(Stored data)
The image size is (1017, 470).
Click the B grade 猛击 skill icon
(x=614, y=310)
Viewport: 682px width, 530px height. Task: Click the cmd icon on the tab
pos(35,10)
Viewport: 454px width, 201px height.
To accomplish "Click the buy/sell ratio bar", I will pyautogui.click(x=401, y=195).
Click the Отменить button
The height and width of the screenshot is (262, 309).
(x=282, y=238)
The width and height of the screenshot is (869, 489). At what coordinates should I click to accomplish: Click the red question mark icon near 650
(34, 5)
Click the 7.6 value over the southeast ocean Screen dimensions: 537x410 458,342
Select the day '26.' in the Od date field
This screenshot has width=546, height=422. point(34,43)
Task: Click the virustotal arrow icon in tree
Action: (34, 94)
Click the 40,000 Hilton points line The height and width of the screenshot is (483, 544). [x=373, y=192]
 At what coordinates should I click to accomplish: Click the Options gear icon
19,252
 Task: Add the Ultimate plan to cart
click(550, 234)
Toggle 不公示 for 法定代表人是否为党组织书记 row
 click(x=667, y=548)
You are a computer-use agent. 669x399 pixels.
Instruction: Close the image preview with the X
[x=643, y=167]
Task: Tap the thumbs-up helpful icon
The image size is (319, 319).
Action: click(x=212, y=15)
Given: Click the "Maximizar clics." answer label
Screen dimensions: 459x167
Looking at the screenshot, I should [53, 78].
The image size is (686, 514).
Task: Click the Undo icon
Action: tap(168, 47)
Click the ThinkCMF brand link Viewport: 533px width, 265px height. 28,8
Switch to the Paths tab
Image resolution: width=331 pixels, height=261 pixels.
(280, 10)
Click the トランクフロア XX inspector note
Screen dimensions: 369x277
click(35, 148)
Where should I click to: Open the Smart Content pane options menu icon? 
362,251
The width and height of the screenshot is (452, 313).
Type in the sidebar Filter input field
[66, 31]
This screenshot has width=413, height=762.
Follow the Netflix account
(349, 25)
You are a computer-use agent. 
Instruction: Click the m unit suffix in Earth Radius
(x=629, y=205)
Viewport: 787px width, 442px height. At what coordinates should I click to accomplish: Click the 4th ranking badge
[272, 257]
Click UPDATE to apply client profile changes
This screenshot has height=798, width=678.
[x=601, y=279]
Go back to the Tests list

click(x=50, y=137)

* **How to complete this task**
From the first line of the entries above to the line with "Click the 7.6", please return every line exactly, keeping both ends.

* **Output of the task**
The image size is (1017, 470).
Click the B grade 猛击 skill icon
(x=614, y=310)
Viewport: 682px width, 530px height. Task: Click the cmd icon on the tab
pos(35,10)
Viewport: 454px width, 201px height.
To accomplish "Click the buy/sell ratio bar", I will pyautogui.click(x=401, y=195).
Click the Отменить button
The height and width of the screenshot is (262, 309).
(x=282, y=238)
The width and height of the screenshot is (869, 489). At what coordinates should I click to accomplish: Click the red question mark icon near 650
(34, 5)
Click the 7.6 value over the southeast ocean Screen dimensions: 537x410 458,342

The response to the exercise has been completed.